Innate immunity: Edited by William A. Paxton and Teunis B.H. Geijtenbeek

Generalized immune activation and innate immune responses in simian immunodeficiency virus infection

aYerkes National Primate Research Center, and Emory Vaccine Center, Emory University, Atlanta, Georgia

bSeattle Biomedical Research Institute, Seattle, Washington, USA

Correspondence to Guido Silvestri, MD, Yerkes National Primate Research Center, Emory University School of Medicine, 3014 EVC Building, 954 Gatewood Rd NE, Atlanta, GA 30329, USATel: +1 404 7279139; fax: +1 404 7277768; e-mail: [email protected]

Abstract

Purpose of review

Chronic immune activation is a key factor driving the immunopathogenesis of AIDS. During pathogenic HIV/simian immunodeficiency virus (SIV) infections, innate and adaptive antiviral immune responses contribute to chronic immune activation. In contrast, nonpathogenic SIV infections of natural hosts such as sooty mangabeys and African green monkeys (AGMs) are characterized by low immune activation despite similarly high viremia. This review focuses on the role of innate immune responses in SIV infection.

Recent findings

Several studies have examined the role of innate immune responses to SIV as potential drivers of immune activation. The key result of these studies is that both pathogenic SIV infection of macaques and nonpathogenic SIV infections of natural hosts are associated with strong innate immune responses to the virus, high production of type I interferons by plasmacytoid dendritic cells, and upregulation of interferon-stimulated genes (ISGs).
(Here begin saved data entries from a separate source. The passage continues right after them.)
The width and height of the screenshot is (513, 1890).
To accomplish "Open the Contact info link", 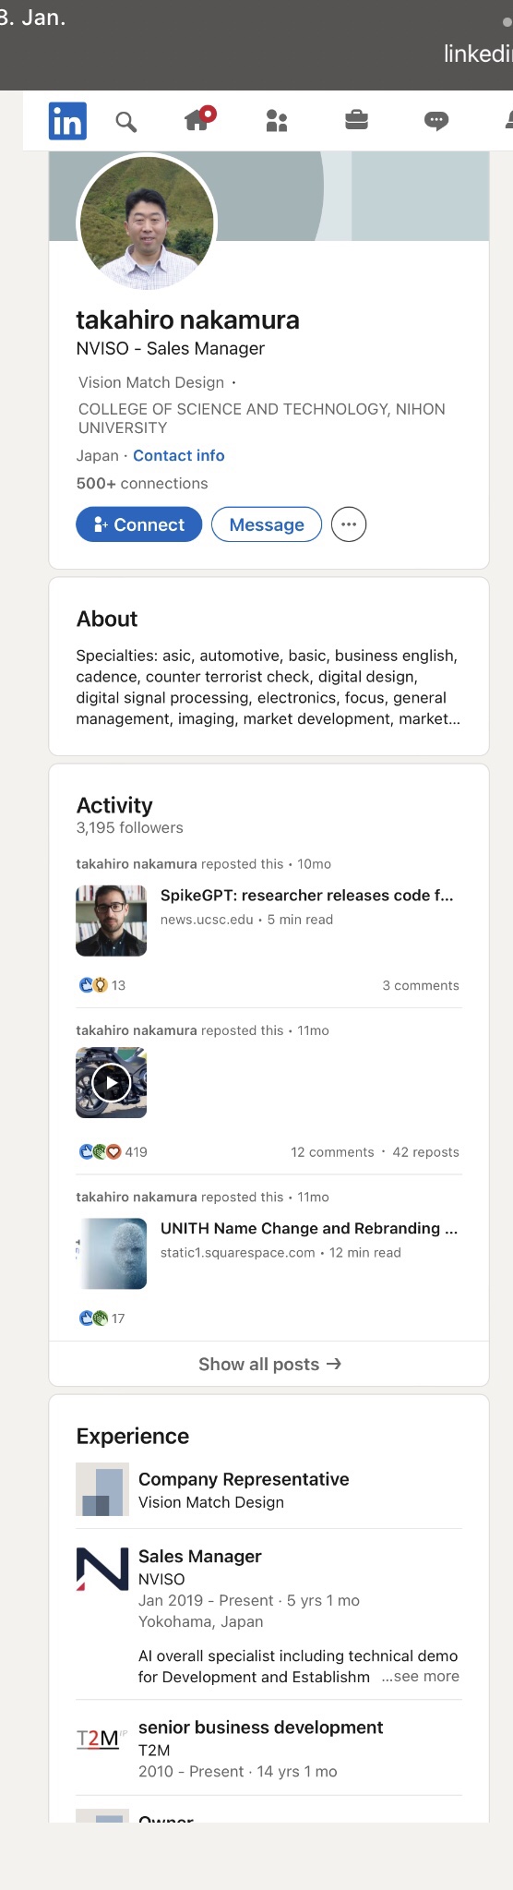I will [178, 455].
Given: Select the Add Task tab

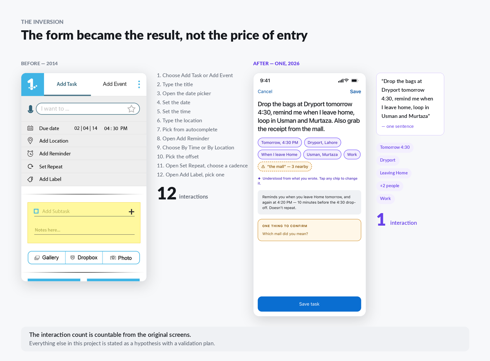Looking at the screenshot, I should [x=67, y=84].
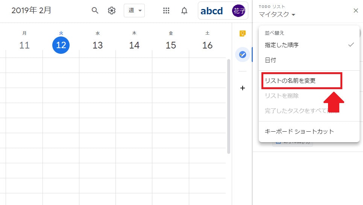The image size is (363, 205).
Task: Click the notifications bell icon
Action: coord(184,11)
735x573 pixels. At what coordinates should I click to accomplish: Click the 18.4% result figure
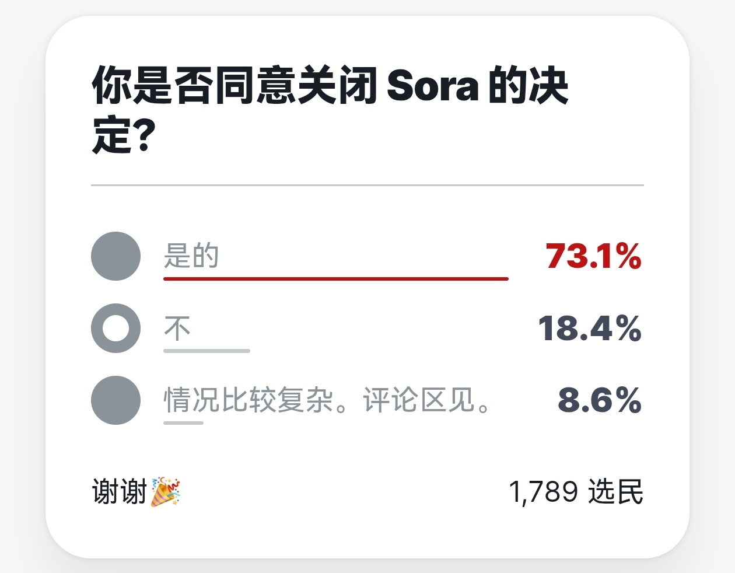(589, 328)
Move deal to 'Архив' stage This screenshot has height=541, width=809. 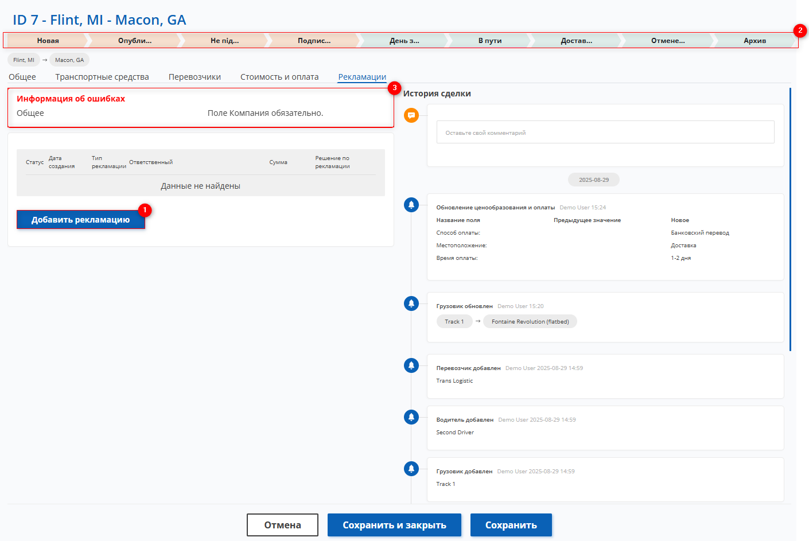754,41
However, SIV-infected sooty mangabeys and AGMs (but not SIV-infected macaques) rapidly downmodulate the interferon response within 4–6 weeks of infection, thus resulting in a state of limited immune activation during chronic infection.

Summary

Studies in nonhuman primates suggest that chronic innate/interferon responses may contribute to AIDS pathogenesis. Further, the ability of natural host species to resolve innate immune responses after infection provides a novel avenue for potential immunotherapy.